El artista habla con una voz áspera y luce una gran barba blanca. Es nativo de Razlog y creció en los tiempos del socialismo. Después de que cayó el régimen, en 1990, pasó unos años en París y luego en Londres, hasta que se hartó de la cultura de Europa occidental, que aún hoy considera repugnante.

Botev recuerda cómo la comunidad de Razlog comenzó a negociar con las autoridades municipales en los años sesenta para que les permitieran celebrar la Surva. Entre las personas que participaron en estos esfuerzos, estaba uno de los grandes amigos de Botev, Blago Tatarski, el bisabuelo de Dara Tsinzova.

Del otro lado de la mesa, se sienta Tsinzova. Nos acompaña para apoyar con cualquier traducción del búlgaro al inglés, que es la lengua con la que nos entendemos. La joven estudiante es un ejemplo vivo de cómo se ha transformado la tradición. Apenas hace unas décadas, las mujeres no podían ser kukeri. Tsinzova, desde que tiene memoria, ha participado en el festival. 

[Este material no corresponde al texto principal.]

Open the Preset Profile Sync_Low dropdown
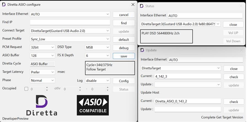The height and width of the screenshot is (122, 247). pyautogui.click(x=70, y=39)
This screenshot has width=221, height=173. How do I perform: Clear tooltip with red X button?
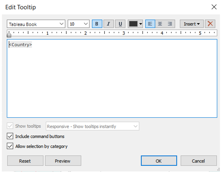tap(210, 24)
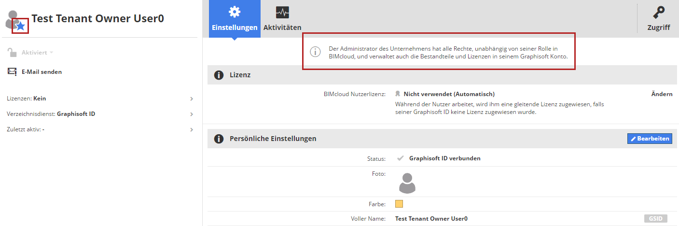Click the yellow Farbe color swatch
The height and width of the screenshot is (226, 679).
pyautogui.click(x=399, y=204)
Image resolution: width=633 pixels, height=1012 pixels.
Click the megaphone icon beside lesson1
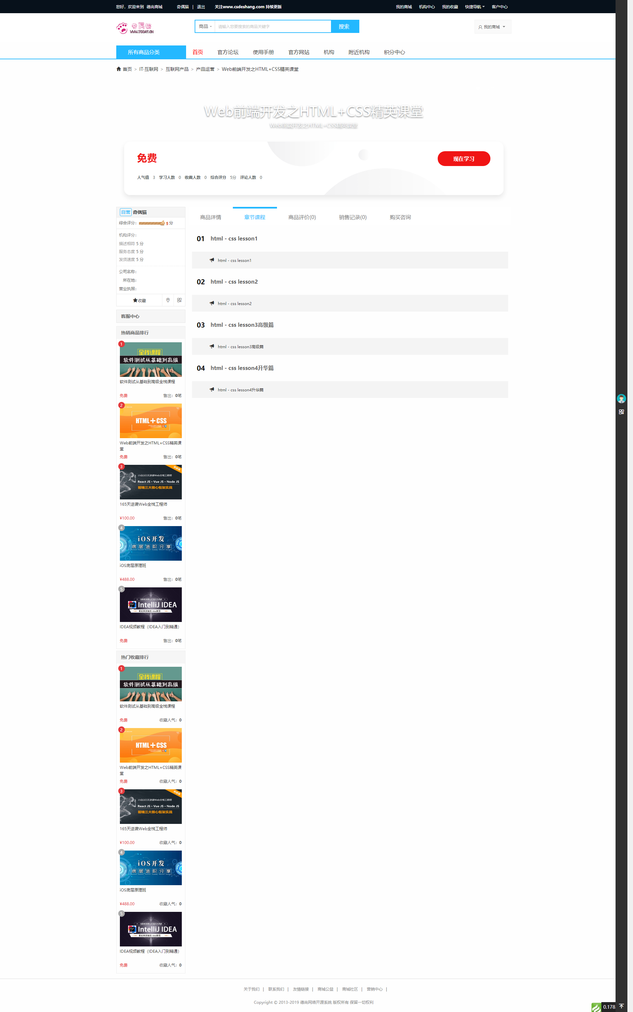tap(212, 260)
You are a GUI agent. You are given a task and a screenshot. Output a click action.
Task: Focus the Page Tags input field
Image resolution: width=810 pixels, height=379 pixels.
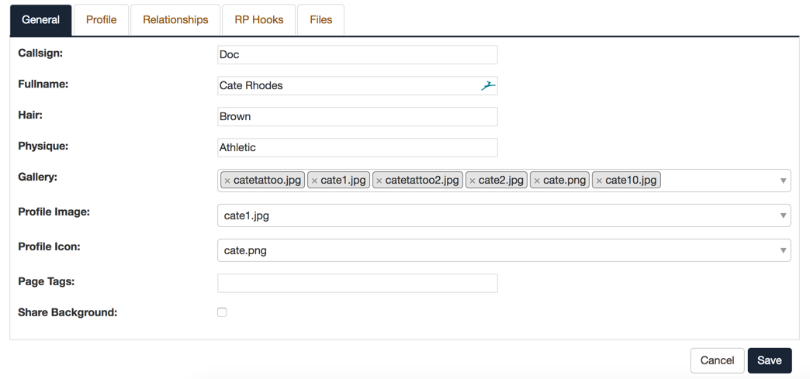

“Cuando empecé había pocas niñas”, explica. “Era más aceptado que fueran niñas que mujeres. [...] También había críticas, pero no muchas. Sin embargo, cuando crecí, aumentó la crítica, pero nunca fue una razón para que dejara de hacerlo porque vivimos en el siglo XXI, todo cambia y para que la tradición continúe tenemos que hacer cambios.”

Los kukeri solían ser hombres jóvenes que heredaban la tradición de sus padres. Tsinzova tiene una hermana, Ani, pero ningún hermano. Velev ha apoyado a ambas en su interés y participación en la Surva y su rol como kukeri durante el festival. Su bisabuelo la vistió como kuker cuando tenía 7 años y desde entonces lo hace cada año. Esta consistencia y la pasión por la tradición incluso la llevó a convertirse en la líder de los kuker de su barrio en la Surva de 2024, un honor por el cual todos los kukeri compiten y que, de lograrlo, solo pueden hacerlo una vez en sus vidas.

Hay otros cambios que no son recibidos con el mismo aprecio, pues se les percibe como reflejo de una tradición que se va abaratando. En años recientes, con las redes sociales y la globalización, la tradición ha adquirido fuerza en todo el país. Lugares donde nunca se veían kukeri ahora anuncian sus propios festivales. En la capital han empezado a hacer su propio festival, por ejemplo. Desde hace dos décadas, la ciudad vecina de Razlog, Bansko, ha tratado de capitalizar el turismo que un festival como este puede generar. Esta urbe, contrario a Razlog, es un centro turístico para todo el país e incluso tiene un flujo importante de visitantes internacionales. Gracias a que está a los pies de las montañas Pirin, se ha convertido en un punto idóneo para esquiar. Cuentan casi 400 000 visitantes al año, casi la mitad son extranjeros. Esto beneficia también a Razlog en el sentido económico, pues muchos pueden trabajar y vivir del turismo. Los “puristas” de la Surva, si se les puede llamar así, se encogen de hombros.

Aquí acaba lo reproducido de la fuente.